И еще могут быть сотни вариантов.
Вот так же разговаривали в машине Курьянов с Ваней.
– Что за тип? – спросил Ваня таким тоном, будто все остальное было уже сказано, согласовано, обсуждено.
– Хмырь, – коротко ответил Курьянов.
– Нехороший, значит, человек? – усмехнулся Ваня.
– Хорошие ведут себя пристойно.
– Покажешь?
– Покажу.
– Он что-то чует?
– Ни фига он не чует! – Курьянов ответил таким тоном, будто ему даже говорить о Гущине было неприятно.
– Почему?
– Дурак потому что.
– Дурак – это хорошо, – кивнул Ваня. – У него охрана?
– Говорю же – хмырь! Какая у хмырей может быть охрана? На фиг им, хмырям, охрана? Жлоб он, понял? Жлоб.
– Жлоб – это плохо, – произнес Ваня, словно именно этого объяснения и дожидался. – Когда?
– Недели хватит?
– Вполне. Сколько?
– Десять.
Ваня молча смотрел в окно, вертел головой, оглядывался и вел себя как обычный простодушный пассажир, которому показывают город, а он этим городом восхищается, все ему интересно, все его волнует и радует.
– Ты слышал, что я сказал? – не выдержал молчания Курьянов.
– Ага, – ответил Ваня, продолжая что-то высматривать через боковое стекло. – И в самом деле, – наконец произнес он с некоторой озадаченностью. – Сплошь мятые штаны.
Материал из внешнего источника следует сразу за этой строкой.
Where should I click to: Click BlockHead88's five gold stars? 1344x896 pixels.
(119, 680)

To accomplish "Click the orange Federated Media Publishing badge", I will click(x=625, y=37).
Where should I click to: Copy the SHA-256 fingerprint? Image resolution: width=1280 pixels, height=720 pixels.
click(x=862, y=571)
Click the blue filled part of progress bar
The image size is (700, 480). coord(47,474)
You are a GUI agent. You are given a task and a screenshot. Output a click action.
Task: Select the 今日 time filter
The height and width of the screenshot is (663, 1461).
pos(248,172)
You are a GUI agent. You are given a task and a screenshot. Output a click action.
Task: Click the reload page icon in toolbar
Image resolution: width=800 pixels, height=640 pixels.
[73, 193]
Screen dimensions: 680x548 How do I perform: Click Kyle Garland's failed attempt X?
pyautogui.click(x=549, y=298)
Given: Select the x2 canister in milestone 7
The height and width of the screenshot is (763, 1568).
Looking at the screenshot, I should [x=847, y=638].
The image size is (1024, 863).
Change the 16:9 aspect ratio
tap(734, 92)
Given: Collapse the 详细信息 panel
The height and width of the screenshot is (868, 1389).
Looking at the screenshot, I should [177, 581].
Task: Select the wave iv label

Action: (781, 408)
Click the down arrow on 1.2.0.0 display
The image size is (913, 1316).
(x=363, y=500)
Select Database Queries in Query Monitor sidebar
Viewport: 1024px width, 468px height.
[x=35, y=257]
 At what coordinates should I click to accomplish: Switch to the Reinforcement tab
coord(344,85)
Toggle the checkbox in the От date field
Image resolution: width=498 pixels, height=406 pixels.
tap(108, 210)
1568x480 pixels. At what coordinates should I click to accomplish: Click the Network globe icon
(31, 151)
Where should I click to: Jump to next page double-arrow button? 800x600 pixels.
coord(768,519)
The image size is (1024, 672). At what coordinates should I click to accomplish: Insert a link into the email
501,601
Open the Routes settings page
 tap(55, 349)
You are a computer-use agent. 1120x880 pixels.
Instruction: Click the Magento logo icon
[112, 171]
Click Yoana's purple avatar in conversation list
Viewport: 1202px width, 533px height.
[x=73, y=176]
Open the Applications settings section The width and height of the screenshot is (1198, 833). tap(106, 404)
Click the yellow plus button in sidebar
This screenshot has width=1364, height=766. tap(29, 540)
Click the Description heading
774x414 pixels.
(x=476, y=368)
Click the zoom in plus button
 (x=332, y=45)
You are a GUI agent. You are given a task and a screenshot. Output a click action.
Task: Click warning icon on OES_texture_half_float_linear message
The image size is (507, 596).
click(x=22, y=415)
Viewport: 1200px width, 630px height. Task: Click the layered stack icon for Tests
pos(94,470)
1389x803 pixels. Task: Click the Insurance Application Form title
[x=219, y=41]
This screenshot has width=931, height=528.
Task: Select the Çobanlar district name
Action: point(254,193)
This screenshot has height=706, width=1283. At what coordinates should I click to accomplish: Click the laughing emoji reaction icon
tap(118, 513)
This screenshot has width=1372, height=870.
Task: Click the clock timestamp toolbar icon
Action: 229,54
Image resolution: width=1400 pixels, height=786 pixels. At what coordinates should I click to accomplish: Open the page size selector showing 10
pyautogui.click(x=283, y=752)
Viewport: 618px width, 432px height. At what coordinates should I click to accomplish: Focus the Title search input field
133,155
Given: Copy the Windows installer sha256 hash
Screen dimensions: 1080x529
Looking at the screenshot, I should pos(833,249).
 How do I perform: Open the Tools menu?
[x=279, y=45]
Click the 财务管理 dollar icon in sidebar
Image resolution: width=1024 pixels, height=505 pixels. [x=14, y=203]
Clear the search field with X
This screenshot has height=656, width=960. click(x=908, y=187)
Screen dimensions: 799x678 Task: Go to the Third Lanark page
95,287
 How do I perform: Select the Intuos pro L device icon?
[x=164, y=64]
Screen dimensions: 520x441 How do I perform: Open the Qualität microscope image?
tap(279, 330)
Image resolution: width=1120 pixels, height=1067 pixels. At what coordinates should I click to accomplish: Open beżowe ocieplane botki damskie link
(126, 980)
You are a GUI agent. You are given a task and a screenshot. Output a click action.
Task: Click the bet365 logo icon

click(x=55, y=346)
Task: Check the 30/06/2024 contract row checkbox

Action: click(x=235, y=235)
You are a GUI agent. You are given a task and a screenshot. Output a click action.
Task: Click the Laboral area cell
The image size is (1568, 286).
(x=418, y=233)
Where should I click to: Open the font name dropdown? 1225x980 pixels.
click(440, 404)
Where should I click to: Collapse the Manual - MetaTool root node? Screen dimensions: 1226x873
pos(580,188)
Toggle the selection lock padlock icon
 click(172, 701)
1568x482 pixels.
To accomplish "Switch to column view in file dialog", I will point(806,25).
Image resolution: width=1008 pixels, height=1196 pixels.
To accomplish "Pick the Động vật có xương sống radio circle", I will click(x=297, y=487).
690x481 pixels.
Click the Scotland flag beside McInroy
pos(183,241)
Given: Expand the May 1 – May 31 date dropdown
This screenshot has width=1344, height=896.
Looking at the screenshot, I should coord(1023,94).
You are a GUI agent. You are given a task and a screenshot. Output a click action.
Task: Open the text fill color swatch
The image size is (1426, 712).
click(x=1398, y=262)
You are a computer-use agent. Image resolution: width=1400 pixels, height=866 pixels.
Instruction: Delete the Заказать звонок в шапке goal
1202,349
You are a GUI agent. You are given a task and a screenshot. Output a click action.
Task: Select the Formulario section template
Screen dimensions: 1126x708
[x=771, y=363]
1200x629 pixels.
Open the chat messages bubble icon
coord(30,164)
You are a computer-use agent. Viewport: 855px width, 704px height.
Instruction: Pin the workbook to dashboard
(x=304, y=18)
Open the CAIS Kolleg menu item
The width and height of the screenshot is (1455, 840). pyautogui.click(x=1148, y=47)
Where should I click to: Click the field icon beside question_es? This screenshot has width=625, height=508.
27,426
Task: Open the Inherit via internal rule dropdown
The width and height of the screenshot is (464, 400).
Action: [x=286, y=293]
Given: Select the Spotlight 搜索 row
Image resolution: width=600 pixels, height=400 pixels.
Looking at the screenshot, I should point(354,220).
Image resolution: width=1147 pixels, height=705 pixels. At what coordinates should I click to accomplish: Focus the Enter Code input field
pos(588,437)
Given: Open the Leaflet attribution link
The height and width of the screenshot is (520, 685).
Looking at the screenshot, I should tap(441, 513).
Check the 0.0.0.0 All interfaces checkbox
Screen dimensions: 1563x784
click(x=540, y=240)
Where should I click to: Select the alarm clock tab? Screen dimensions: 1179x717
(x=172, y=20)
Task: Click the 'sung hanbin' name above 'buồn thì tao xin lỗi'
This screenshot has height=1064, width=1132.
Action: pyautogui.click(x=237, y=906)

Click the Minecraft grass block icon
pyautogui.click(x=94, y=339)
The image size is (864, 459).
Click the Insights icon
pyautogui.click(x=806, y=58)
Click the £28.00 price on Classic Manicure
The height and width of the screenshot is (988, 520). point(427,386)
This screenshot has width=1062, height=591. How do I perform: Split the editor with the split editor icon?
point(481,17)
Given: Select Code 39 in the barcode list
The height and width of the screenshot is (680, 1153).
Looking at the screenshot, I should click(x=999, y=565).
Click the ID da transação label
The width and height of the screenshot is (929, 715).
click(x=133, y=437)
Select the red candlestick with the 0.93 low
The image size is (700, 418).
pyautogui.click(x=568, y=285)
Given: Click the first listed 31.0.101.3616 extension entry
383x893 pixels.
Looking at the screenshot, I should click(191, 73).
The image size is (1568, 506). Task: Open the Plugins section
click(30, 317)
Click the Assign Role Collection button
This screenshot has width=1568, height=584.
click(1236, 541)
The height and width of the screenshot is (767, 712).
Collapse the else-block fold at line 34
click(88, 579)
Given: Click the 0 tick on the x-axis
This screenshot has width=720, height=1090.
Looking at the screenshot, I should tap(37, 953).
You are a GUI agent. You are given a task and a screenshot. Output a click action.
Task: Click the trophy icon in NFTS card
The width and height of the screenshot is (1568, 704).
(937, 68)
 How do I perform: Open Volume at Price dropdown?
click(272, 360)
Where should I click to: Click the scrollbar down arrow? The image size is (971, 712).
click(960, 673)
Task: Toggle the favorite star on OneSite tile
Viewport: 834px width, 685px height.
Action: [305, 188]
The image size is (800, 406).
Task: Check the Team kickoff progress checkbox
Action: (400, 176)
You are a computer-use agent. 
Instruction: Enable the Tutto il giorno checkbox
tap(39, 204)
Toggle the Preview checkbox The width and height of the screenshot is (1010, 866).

А я по простоте душевной думал, что если складки наглажу, так вроде порядочным стану, к девушкам могу подкатываться.
– Мы договорились? – спросил Курьянов, как бы не слыша Ваню.
– Нет.
– Слушаю.
– Видите ли, Анатолий Анатольевич, – с некоторой церемонностью произнес Ваня, одним только обращением показав, что хотя человек он и невысокого пошиба, может быть, даже сидел какое-то количество лет, но все понимает и сделать из него дурачка никому не удастся. – Так вот, Анатолий Анатольевич...
– Мы же договорились, – недовольно поморщился Курьянов. – Какое, к черту, имя-отчество, если мы знакомы тыщу лет!
– Ты сказал – слушаю? Слушай.
– Хорошо, говори.
– Так вот, Анатолий Анатольевич, – неуклонно вел свое Ваня. – Человек вы большой, значительный, влиятельный. У вас под началом сотни людей. Тоже значительных и влиятельных. Я правильно понимаю положение?
– Продолжай, Ваня, я слушаю.
– И вот я что подумал, Анатолий Анатольевич... Со всякой шелупонью вы связываться не станете. Хмырь, который вам поперек горла стал... Он кто – водила, подметала, подносила?
Курьянов промолчал.
– Я думаю, что он тоже большой человек. Но мне это по барабану. Вернее, меня это касается, но только по части цифирек, ноликов... А уж с крестиками я разберусь сам.